You know there's a catch, right? Here it is: this only works in a "non-oxidizing atmosphere", meaning the experiments weren't done out in the open where air could get involved. When you heat small-diameter nanotubes to about 400°C in air, they burn. The material would also (at least right now) be pretty expensive, but since the most imperative applications are probably the most extreme, the price might not be as much of an issue for the space program or the defense industry. I don't see this material replacing gel insoles anytime in the near future, but I have a high-temperature furnace that makes me insane because the high-temperature polymer seals I use to protect my samples from oxidation during annealing leak a whole lot more frequently than I'd like them to. This new carbon nanotube rubber is essentially the equivalent of the cookware that goes from freezer to oven without breaking.
Now, if only there is a story that goes with the discovery of this material that can rival the (OK, possibly apocryphal) story surrounding the Goodyear's discovery of vulcanization…
Awesome!
Yay! Viscoelasticity is awesome.
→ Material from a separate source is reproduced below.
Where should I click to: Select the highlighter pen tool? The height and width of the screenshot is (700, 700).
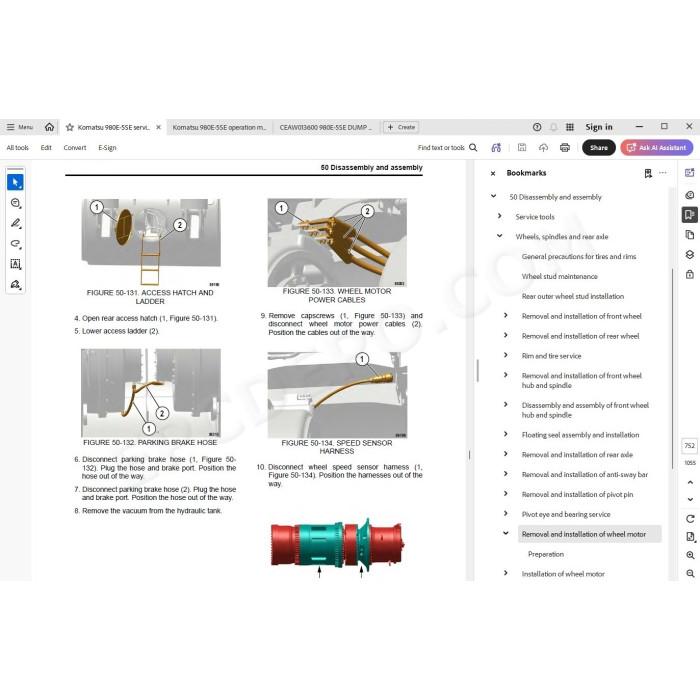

I remember learning an even more thorough word in a biomechanics class: viscoelastoplasticity. But now I’m having trouble remembering the difference between viscosity and plasticity–both comprise permanent deformation, as opposed to the temporary deformation of elasticity, right? Viscosity usually refers to liquids and plasticity to solids, but it seems that functionally they describe the same thing. If that’s true, then viscoelasticplastic is redundant . . . but still so much fun to say!
I always assumed tires was tires, but after following Formula 1 for over ten years, I’ve learned a bit how complex the science of rubber compounding is. Especially when you have to make right-hand turns! ;P
Serendipity is my word of the day! I just put up a new website for NASCAR Streaming TV and trying to write about it on my blog. Thank you for helping remind me to tie my two favorite hobbies (NASCAR and Physics) together! I have your books in Featured Books on one of my other websites, 8 Crazy Cats, now you have me blogging about them also! Thanks for the great work and I’m looking forward to your next post.
you mentioned tyres losing grip when warm due to viscosity; but if they are hot (say, after a burn-out), this very viscosity ensures that a good grip is maintained, isn’t it?